Il y a des chiffres qui devraient faire réfléchir. À Forécariah, 839 kilogrammes de produits impropres à la consommation ont été retirés des circuits commerciaux puis incinérés par l’Office National de Contrôle de Qualité (ONCQ). Derrière cette opération, saluée par les autorités préfectorales, se cache une réalité plus dérangeante : sans contrôle, ces produits auraient fini dans les assiettes des citoyens.
La destruction, menée cette semaine par l’antenne préfectorale de l’ONCQ, concernait des saisies effectuées tout au long de l’année 2025. L’incinération s’est déroulée sur un site choisi avec rigueur, loin des zones habitées et conformément aux normes environnementales et sanitaires. Un détail important, tant la lutte pour la santé publique ne doit jamais se faire au détriment de l’environnement.

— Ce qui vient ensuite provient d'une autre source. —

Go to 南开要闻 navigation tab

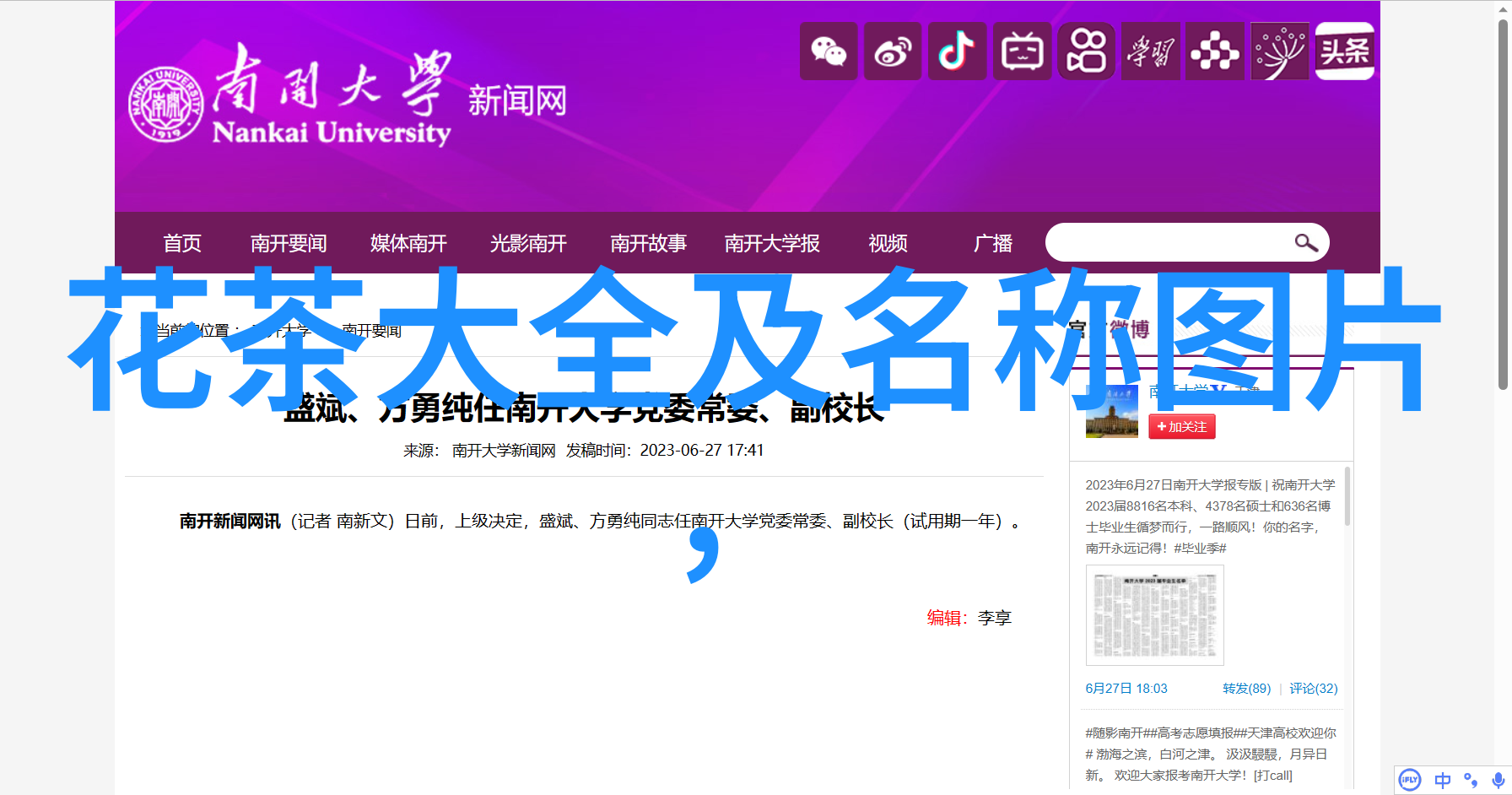(x=289, y=243)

L’ONCQ, par ce geste fort, rappelle sa mission essentielle : protéger les consommateurs contre des produits dangereux, souvent introduits frauduleusement ou maintenus sur les étals malgré leur non-conformité. Trop souvent, la logique du profit immédiat prend le pas sur la sécurité sanitaire. Et c’est toujours le citoyen ordinaire qui en paie le prix, parfois au péril de sa santé, voire de sa vie.
Mais au-delà de l’opération elle-même, cette incinération pose une question de fond : combien de produits similaires échappent encore aux mailles du filet ? Les 839 kilogrammes détruits ne sont sans doute que la partie visible d’un commerce informel tentaculaire, nourri par la faiblesse des contrôles en amont et l’irresponsabilité de certains opérateurs économiques.

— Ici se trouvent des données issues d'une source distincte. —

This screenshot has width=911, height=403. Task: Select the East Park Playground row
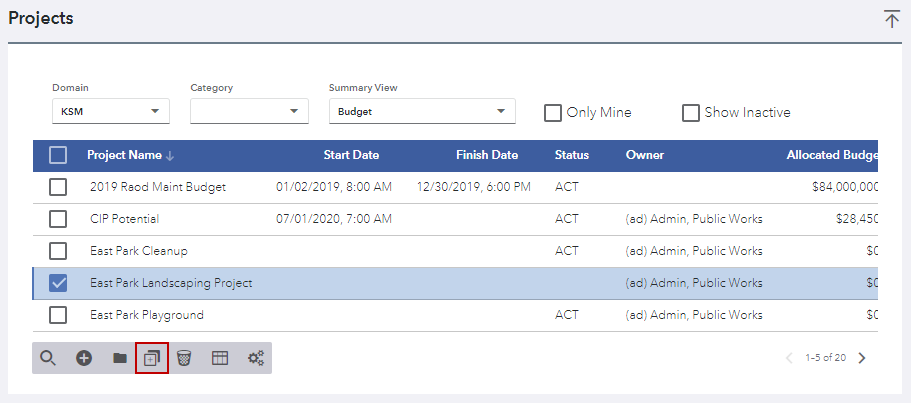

Dans son message, l’ONCQ appelle d’ailleurs ces derniers à plus de responsabilité. Un appel nécessaire, mais qui doit s’accompagner de sanctions dissuasives et d’un renforcement durable des moyens de contrôle. La protection du consommateur ne peut reposer uniquement sur des opérations ponctuelles, aussi spectaculaires soient-elles.
À Forécariah, l’État a envoyé un signal clair : la santé publique n’est pas négociable. Reste désormais à transformer l’essai, en faisant du contrôle de qualité une politique continue, visible et crédible sur toute l’étendue du territoire. Car en matière de produits de consommation, prévenir vaut toujours mieux que brûler après coup.